> [PROMPT 1]:
Answer these questions about the passage on human evolution and AI power-seeking, one line each:
(a) Which book does the passage quote as describing human evolutionary history as a struggle for control of resources?
(b) Through what two means, according to the passage, was power-seeking behavior punished in human evolutionary history?
(c) What two actions does the passage say a system might simulate while planning and then rate very poorly?
> [PROMPT 2]: Write a continuation of the passage on human evolution and AI power-seeking, starting right after its final sentence.

> [EXCERPTED TEXT]:
○ ○ ○ ○
If we want to make extrapolations from human behavior, to future AI system behavior, it also just does seem very important that violent, manipulative, and otherwise power-granting behaviors often received positive reinforcement in human evolutionary history. If I remember correctly: High-end estimates of historical rates of violent death imply that the average person who passed on their genes may have, on average, committed something like .25 murders. One book on the evolution of general intelligence, David Geary’s Origin of Mind, describes human evolutionary history as “primarily a struggle with other human beings for control of the resources that support life and allow one to reproduce” -- which makes it natural to conceptualize a large portion of human behavior “in terms of an evolved motivation to control” (pg. 3). The selection pressures associated with the development and propagation of ML systems, for use by humans, just seem to be very different. Unlike in human evolutionary history, horrifying power-granting actions (like opportunistic murder) would virtually never be positively reinforced. Likewise, unlike in human evolutionary history, power-ceding actions (like allowing a particular person to kill/deactive you) could fairly regularly be positively reinforcement for AI systems.

Therefore, I’m not inclined to update much on the report’s observation that humans display power-seeking behavior that is “quite compatible with the instrumental convergence hypothesis.” Although the report does mention this objection, I don’t think it’s given nearly enough weight. Regardless of whether or not the report’s key arguments are correct, it would be strange and confusing if humans consistently refrained from aggressive power-seeking behavior.

At the same time, in human evolutionary history, power-seeking behavior was also often punished -- for instance, through retaliatory violence or ostracism. In this sense, the feedback was fairly mixed. I also do find it reassuring, then, that this kind of mixed feedback was still sufficient to cause many people to treat various power-granting behaviors as close to off-limits. For example, as an unfortunately disgusting example, suppose that it became clear to you that you could achieve some cherished objective by disemboweling an acquaintance with your bare hands and teeth. Even though your evolutionary history contains many acts of horrying violence, your reaction is still likely to be: “Well, I’m not going to do that.” If your history contained no acts of horrifying violence, because acts of horrifying violence were consistently negatively reinforced, then your reaction would presumably be even stronger and more reliable.

I find it pretty easy to imagine that development processes could imbue AI systems with that same kind of reaction (“Well, I’m not going to do that”) when they consider a wide variety of unwanted power-granting actions. For example, while planning, a system might simulate the act of killing its user or deactivating its own off-switch, then rate this course of action very poorly -- almost regardless of any other predicted consequences of the action.
○ ○ ○ ○
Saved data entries
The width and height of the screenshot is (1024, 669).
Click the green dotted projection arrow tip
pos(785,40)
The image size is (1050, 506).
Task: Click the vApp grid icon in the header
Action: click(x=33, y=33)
○ ○ ○ ○
> [WRITTEN REPLY 1]:
(a) David Geary's Origin of Mind.
(b) Retaliatory violence and ostracism.
(c) Killing its user and deactivating its own off-switch.

> [WRITTEN REPLY 2]:
The report does have a footnote related to this point, disputing the idea that AI systems might simply never consider actions like murder. My main suggestion, though, is that AI systems might very consistently rate actions like murder poorly when they do consider these actions. The idea that they might almost completely stop considering actions like murder is mostly a follow-on point: the more poorly a kind of action has been rated before, the less frequently it should be considered in planning processes.

JC: I'm inclined to view this as a case where non-murder is playing an important role in the objectives themselves. Seems like one of your main points is something like: "maybe it's pretty easy to make their objectives such that they don't like bad forms of power-seeking, even if the objectives are otherwise imperfect/problematic -- and to still have the systems be useful in the ways we want (at least, for long enough until we figure out better solutions)." And I basically agree that maybe this works (and it’s one of my main sources of optimism): I think it depends on how effectively you’re able to operationalize “no power-seeking”, and whether what you get via reinforcement according to this operationalization is something deep and robust enough to keep working as you scale up the system’s capabilities.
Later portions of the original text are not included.